[Your goal] Retype the entries below without any change.

───── Task material ─────

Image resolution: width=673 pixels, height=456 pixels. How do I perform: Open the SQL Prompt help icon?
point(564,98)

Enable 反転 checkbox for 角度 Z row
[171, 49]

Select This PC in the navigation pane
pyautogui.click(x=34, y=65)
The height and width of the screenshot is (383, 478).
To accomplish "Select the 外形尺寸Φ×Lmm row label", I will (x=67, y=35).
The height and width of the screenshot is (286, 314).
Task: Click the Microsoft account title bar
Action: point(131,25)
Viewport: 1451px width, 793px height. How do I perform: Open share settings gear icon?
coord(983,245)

─────

[Reply to the task]
Image resolution: width=673 pixels, height=456 pixels. How do I perform: Open the SQL Prompt help icon?
point(564,98)

Enable 反転 checkbox for 角度 Z row
[171, 49]

Select This PC in the navigation pane
pyautogui.click(x=34, y=65)
The height and width of the screenshot is (383, 478).
To accomplish "Select the 外形尺寸Φ×Lmm row label", I will (x=67, y=35).
The height and width of the screenshot is (286, 314).
Task: Click the Microsoft account title bar
Action: point(131,25)
Viewport: 1451px width, 793px height. How do I perform: Open share settings gear icon?
coord(983,245)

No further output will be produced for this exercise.